Here, no party argues that an arbitration agreement does not exist. Consequently, in determining whether a particular dispute must be submitted to arbitration pursuant to the terms of an arbitration agreement, our inquiry is limited to whether the dispute at issue is encompassed by the terms of that agreement. PBS Coal, Inc. v. Hardhat Mining, Inc., 429 Pa.Superior Ct. 372, 632 A.2d 903 (1993). In making this determination, this Court must be mindful of the fact that the law favors the resolution of disputes through arbitration. Flightways Corp. v. Keystone Helicopter Corp., 459 Pa. 660, 331 A.2d 184 (1975). While this Court may not, by implication, extend the arbitration agreement beyond the clear, express and unequivocal intent of the parties as manifested therein,1 it must nevertheless give liberal construction to the scope of the arbitration agreement. Chester City School Authority v. Aberthaw Construction Co., 460 Pa. 343, 333 A.2d 758 (1975).

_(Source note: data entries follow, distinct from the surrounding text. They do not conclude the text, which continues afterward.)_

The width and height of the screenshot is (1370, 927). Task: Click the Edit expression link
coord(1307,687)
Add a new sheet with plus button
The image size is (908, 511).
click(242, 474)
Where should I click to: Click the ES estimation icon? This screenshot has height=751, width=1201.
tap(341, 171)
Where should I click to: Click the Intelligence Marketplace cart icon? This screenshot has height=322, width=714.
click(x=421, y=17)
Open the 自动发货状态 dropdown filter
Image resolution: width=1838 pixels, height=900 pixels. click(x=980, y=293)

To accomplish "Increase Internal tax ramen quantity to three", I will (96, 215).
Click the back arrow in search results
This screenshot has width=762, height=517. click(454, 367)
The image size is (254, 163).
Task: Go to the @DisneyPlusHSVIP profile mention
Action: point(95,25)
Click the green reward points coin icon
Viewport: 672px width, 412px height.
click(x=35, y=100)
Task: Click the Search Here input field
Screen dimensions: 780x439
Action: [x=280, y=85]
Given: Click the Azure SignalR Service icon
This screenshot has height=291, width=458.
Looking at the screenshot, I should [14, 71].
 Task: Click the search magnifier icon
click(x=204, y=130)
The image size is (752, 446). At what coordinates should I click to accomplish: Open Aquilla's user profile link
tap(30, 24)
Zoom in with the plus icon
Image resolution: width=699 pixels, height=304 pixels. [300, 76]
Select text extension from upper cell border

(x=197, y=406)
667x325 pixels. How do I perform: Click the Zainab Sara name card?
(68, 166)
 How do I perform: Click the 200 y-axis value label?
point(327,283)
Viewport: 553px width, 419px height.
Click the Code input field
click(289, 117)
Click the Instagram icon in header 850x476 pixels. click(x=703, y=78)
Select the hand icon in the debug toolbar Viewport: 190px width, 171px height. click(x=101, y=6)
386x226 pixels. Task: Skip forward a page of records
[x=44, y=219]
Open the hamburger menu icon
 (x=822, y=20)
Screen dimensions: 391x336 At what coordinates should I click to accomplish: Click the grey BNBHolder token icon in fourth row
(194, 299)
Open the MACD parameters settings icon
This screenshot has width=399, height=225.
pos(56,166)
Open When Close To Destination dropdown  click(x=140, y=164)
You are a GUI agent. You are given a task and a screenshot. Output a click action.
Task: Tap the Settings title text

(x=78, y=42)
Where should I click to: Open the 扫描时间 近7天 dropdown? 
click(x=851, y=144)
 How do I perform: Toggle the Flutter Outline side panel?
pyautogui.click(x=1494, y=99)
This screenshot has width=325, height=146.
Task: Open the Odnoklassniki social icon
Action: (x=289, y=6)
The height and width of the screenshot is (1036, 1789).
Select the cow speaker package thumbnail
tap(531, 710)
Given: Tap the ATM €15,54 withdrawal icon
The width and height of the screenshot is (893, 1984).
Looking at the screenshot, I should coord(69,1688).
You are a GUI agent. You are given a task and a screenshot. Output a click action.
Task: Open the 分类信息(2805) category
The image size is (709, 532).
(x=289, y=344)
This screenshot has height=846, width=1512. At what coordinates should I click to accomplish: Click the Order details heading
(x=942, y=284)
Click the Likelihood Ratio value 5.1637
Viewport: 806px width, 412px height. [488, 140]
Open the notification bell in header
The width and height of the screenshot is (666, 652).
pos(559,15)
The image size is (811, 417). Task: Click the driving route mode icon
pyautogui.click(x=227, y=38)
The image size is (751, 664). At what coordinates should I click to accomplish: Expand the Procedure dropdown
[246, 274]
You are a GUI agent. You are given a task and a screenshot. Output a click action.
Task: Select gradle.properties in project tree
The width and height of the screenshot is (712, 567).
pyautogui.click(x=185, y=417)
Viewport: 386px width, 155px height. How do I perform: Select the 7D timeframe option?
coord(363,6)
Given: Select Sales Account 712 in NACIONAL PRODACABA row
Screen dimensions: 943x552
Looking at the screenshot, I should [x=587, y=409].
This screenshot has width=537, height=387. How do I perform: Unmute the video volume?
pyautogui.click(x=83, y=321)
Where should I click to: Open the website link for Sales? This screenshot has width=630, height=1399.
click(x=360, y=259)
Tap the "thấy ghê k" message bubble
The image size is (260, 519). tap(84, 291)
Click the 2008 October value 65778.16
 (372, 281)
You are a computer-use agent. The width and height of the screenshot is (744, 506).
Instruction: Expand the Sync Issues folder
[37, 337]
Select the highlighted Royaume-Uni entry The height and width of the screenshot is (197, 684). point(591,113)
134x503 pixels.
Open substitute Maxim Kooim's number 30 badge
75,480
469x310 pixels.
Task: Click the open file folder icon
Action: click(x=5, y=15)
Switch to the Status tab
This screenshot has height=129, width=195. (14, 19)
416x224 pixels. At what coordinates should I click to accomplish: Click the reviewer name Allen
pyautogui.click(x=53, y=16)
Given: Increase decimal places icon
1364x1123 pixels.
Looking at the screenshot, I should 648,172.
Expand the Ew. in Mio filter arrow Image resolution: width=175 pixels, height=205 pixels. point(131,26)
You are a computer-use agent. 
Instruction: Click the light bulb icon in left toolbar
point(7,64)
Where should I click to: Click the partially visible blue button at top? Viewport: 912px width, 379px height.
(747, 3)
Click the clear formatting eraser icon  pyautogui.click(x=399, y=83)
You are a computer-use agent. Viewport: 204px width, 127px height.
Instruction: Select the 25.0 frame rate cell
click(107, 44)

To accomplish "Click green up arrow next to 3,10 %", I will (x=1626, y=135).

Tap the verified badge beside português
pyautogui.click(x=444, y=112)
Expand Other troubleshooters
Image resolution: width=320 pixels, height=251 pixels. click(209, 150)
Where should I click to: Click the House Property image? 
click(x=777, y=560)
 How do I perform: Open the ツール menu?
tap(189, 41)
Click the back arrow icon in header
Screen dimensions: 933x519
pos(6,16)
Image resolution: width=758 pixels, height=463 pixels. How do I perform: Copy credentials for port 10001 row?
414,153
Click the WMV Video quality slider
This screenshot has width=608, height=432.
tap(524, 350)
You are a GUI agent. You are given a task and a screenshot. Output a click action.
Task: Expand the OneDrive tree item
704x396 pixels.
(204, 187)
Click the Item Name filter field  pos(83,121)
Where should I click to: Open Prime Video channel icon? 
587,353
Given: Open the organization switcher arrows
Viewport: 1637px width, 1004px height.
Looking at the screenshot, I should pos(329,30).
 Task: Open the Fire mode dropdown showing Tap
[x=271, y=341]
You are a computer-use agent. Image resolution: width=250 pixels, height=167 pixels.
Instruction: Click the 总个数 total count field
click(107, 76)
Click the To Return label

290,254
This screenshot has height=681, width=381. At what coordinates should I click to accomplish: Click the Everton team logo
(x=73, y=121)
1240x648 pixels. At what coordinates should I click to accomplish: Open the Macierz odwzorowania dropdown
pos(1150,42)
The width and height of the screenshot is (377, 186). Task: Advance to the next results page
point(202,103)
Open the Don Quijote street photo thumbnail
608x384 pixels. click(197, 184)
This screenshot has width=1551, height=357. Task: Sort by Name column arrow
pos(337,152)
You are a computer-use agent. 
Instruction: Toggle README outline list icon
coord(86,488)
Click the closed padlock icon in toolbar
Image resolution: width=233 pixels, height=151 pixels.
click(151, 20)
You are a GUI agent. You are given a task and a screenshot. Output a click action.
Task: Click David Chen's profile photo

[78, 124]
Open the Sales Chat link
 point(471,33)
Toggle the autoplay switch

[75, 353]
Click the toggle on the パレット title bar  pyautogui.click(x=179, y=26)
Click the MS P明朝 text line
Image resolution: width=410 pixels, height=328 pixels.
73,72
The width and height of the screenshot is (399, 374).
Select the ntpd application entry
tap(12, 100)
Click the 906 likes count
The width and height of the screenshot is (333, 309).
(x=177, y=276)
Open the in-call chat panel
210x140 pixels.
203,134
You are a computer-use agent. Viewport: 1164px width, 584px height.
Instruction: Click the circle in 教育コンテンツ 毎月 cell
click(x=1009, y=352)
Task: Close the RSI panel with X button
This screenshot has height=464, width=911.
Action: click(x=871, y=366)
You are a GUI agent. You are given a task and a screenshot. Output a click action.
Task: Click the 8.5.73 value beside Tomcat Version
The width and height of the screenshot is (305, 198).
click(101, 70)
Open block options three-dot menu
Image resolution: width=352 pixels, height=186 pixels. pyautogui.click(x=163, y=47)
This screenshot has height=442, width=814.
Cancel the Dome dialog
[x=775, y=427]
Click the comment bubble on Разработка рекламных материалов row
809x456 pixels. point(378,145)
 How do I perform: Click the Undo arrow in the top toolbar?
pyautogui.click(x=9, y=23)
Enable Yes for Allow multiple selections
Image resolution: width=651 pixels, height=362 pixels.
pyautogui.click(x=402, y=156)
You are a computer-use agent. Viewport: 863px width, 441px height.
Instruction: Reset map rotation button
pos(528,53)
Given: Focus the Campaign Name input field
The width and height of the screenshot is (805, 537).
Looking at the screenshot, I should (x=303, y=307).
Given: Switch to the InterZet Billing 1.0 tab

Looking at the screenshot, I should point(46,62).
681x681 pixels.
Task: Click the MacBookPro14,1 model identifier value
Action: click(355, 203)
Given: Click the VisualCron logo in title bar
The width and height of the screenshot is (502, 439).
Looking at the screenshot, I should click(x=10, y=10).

In the present case, the arbitration provision of the 1988 agreement between the School District and RBA specifically provides that all disputes “arising out of or relating to this Agreement or breach thereof shall be subject to and decided by arbitration.” Similarly, the 1989 agreement between the School District, the SPSBA, and RBA provides that “[sjhould any dispute concerning the subject matter of this AGREEMENT between the parties hereto, such dispute shall be referred to the American Arbitration Association.” The School District’s cause of action against RBA is premised upon its alleged negligent performance under the contract. As such, and because the arbitration provisions of the 1988 and 1989 agreements do not exempt negligent acts from their coverage, the School District’s claims arise out of and relate to the agreement between the parties, and therefore, are subject to and must be decided by arbitration.

Additionally, by allowing the cause of action to proceed against Bosak, the majority’s opinion permits the School District to circumvent the arbitration provisions of the 1988 and 1989 agreements. As the School District argues, because RBA is a sole proprietorship owned and operated by Bosak, they are one in the same. As such, any claims against Bosak, including those alleging professional negligence on his part, directly arise out of and relate to the agreements between the School District and RBA, Bosak’s sole proprietorship. Just as the School District’s claims against RBA must be submitted to arbitration, any claims it attempts to assert against Bosak relating to the 1988 and 1989 agreements are likewise subject to arbitration.

Because the School District’s claims against RBA and Bosak relate to the 1988 and 1989 agreements, and thus, are subject to the arbitration provisions of those contracts, I would reverse the trial court.

. Emmaus Municipal Authority v. Eltz, 416 Pa. 123, 204A.2d 926 (1964).